==== MATERIAL SHOWN
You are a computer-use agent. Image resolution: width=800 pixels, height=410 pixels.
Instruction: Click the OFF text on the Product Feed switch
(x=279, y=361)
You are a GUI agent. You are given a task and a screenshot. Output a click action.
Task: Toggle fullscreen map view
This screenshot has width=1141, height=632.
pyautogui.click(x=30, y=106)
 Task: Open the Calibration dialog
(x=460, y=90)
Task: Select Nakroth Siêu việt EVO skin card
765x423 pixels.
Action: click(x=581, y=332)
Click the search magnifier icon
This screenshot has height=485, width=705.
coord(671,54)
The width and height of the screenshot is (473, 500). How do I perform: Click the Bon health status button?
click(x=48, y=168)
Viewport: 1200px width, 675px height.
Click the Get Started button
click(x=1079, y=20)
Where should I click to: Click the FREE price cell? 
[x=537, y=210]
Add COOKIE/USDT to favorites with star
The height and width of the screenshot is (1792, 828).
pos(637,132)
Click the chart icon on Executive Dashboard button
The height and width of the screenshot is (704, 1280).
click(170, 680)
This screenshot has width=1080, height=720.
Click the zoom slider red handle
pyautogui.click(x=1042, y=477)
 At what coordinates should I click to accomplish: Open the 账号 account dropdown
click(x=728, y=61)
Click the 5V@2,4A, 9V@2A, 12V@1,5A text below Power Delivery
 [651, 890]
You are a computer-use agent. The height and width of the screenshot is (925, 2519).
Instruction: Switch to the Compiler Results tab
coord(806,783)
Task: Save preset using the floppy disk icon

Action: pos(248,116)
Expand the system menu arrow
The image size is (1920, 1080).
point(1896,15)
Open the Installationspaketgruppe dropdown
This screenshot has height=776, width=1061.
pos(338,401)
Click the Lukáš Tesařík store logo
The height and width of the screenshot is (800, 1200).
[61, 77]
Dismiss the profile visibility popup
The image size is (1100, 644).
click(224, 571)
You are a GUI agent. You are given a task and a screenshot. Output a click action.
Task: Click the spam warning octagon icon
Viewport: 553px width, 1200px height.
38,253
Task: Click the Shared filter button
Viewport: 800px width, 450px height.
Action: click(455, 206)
========
# WHAT THE TASK REQUIRES:
Answer with nothing but the count of lines in the entries that hold the word "computer".

# TASK SOLUTION:
2